Sara Keating, for The Irish Times, recently wrote a fantastic piece on the background to some of the props in the current production of The Plough and The Stars at the Abbey. You’re only a click away if you want to read it.
One of the props dealt with was the pram belonging to Mrs. Gogan. She discussed the pram with prop maker Eimear Murphy.
The pram being used for the looting in Act Three is one of the oldest props at the Abbey. An original Victorian pram, it was used in the very first production of the play and every production since. Over 100 years old, it is in a delicate state; “one of the wheels is just taped on at this stage”, Murphy says. It was also badly damaged in the fire of 1951, so that while the frame of the pram is original, its casing isn’t. With its delicate frame and unique wooden handles it is totally authentic, and has been especially reserved over the years for The Plough and the Stars
The fire?
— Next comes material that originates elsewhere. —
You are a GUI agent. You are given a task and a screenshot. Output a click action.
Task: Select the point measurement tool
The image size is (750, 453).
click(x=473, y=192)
Well, on July 18 1951 a fire ripped the home of the Abbey apart.The great history of the Dublin Fire Brigade compiled by Tom Geraghty and Trevor Whitehead noted that in was the busiest night of the year for the Brigade, with nine crews fighting the blaze.
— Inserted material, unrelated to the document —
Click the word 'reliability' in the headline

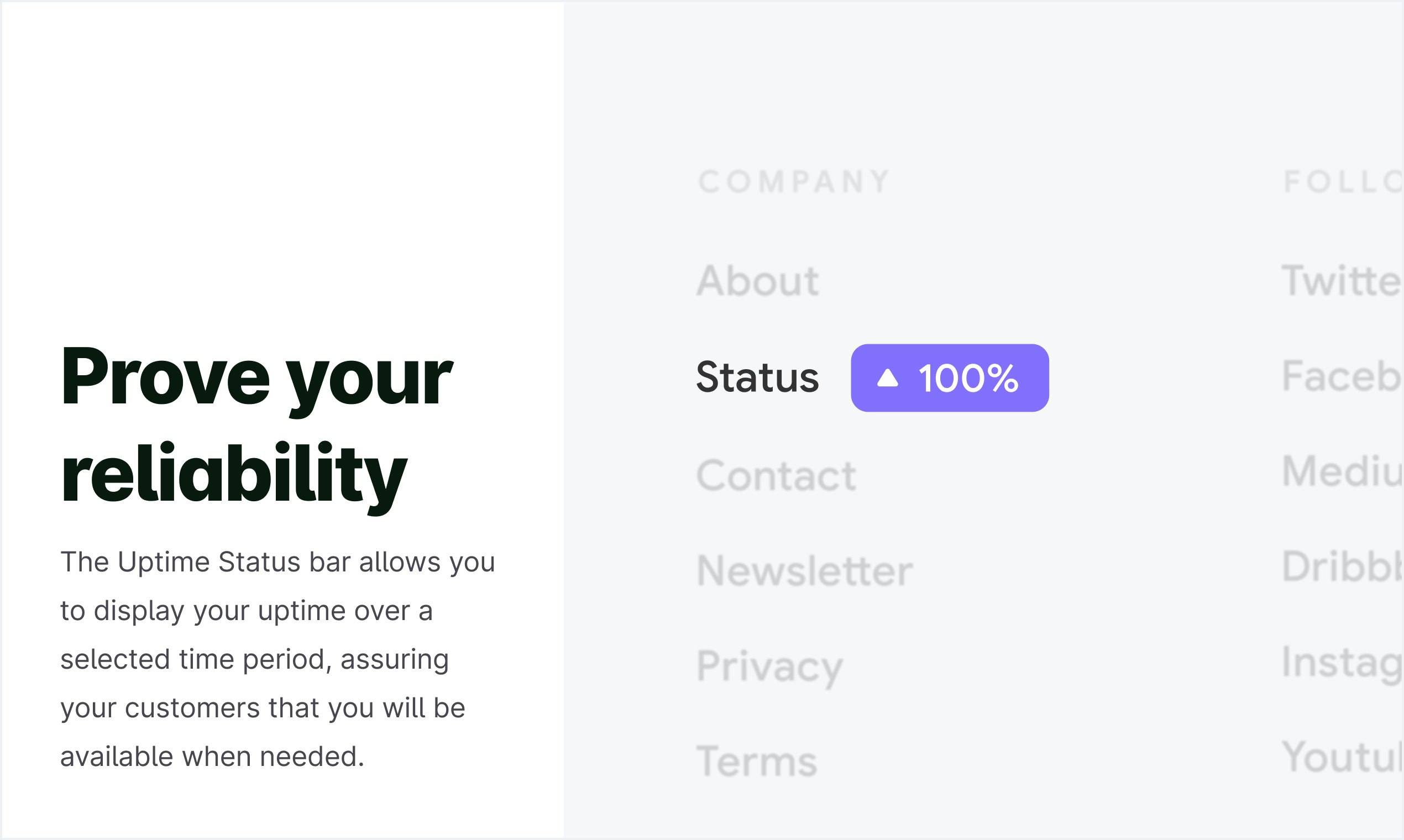tap(233, 474)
What had been the former Mechanic’s Institute and City Morgue was just a gaunt dangerous skeleton festooned with The Plough and the Stars posters, and the ghost of Yeats was left to haunt an eerie smoke-filled chamber.
Flann O’ Brien (Or eh…Myles na gCopaleen) dealt with the fire in his excellent Cruiskeen Lawn column on July 25, 1951. Writing about plans to stage some major plays in the Peacock, he quipped that.
At the moment the company purports to be playing The Plough and the Stars in the Peacock. Why not Juno in the Peacock?
Or why not Autumn Fire?
No, I’m probably wrong- The Plough is probably the right play. After all, it brought the house down.
Excellent.
The photograph below is a gem, showing Fireman Frank Brennan salvaging the above mentioned pram from the ruins of the Abbey.
Thanks are due to the Dublin Fire Brigade Museum for the use of the image. What survived of the pram can be seen on stage in the current run of the O’ Casey play.